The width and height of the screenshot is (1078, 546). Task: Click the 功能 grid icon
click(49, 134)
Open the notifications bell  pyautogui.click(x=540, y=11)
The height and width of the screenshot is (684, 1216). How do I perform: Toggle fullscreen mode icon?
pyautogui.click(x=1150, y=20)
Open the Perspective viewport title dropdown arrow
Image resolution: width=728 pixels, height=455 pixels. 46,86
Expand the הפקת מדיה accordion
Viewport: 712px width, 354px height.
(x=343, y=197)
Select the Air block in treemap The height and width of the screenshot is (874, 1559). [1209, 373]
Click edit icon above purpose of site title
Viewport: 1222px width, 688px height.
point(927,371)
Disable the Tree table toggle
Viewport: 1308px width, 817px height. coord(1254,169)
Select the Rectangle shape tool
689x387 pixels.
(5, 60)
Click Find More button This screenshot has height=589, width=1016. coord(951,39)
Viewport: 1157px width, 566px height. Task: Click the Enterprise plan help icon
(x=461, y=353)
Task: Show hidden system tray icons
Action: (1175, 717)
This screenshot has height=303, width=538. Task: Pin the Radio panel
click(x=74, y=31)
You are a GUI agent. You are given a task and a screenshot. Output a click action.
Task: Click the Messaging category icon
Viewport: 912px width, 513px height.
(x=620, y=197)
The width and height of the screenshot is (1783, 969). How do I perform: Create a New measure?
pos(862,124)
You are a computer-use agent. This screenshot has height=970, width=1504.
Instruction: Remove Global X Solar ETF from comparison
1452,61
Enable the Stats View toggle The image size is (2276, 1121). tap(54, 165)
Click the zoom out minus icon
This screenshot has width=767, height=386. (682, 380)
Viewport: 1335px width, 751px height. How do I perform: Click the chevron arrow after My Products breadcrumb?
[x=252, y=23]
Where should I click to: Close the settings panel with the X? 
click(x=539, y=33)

# WHAT YOU SHOULD DO
Print the data in full, with each line exactly as given.

# SOLUTION TO THIS EXERCISE
The width and height of the screenshot is (1078, 546). Task: Click the 功能 grid icon
click(49, 134)
Open the notifications bell  pyautogui.click(x=540, y=11)
The height and width of the screenshot is (684, 1216). How do I perform: Toggle fullscreen mode icon?
pyautogui.click(x=1150, y=20)
Open the Perspective viewport title dropdown arrow
Image resolution: width=728 pixels, height=455 pixels. 46,86
Expand the הפקת מדיה accordion
Viewport: 712px width, 354px height.
(x=343, y=197)
Select the Air block in treemap The height and width of the screenshot is (874, 1559). [1209, 373]
Click edit icon above purpose of site title
Viewport: 1222px width, 688px height.
point(927,371)
Disable the Tree table toggle
Viewport: 1308px width, 817px height. coord(1254,169)
Select the Rectangle shape tool
689x387 pixels.
(5, 60)
Click Find More button This screenshot has height=589, width=1016. coord(951,39)
Viewport: 1157px width, 566px height. Task: Click the Enterprise plan help icon
(x=461, y=353)
Task: Show hidden system tray icons
Action: (1175, 717)
This screenshot has height=303, width=538. Task: Pin the Radio panel
click(x=74, y=31)
You are a GUI agent. You are given a task and a screenshot. Output a click action.
Task: Click the Messaging category icon
Viewport: 912px width, 513px height.
(x=620, y=197)
The width and height of the screenshot is (1783, 969). How do I perform: Create a New measure?
pos(862,124)
You are a computer-use agent. This screenshot has height=970, width=1504.
Instruction: Remove Global X Solar ETF from comparison
1452,61
Enable the Stats View toggle The image size is (2276, 1121). tap(54, 165)
Click the zoom out minus icon
This screenshot has width=767, height=386. (682, 380)
Viewport: 1335px width, 751px height. How do I perform: Click the chevron arrow after My Products breadcrumb?
[x=252, y=23]
Where should I click to: Close the settings panel with the X? 
click(x=539, y=33)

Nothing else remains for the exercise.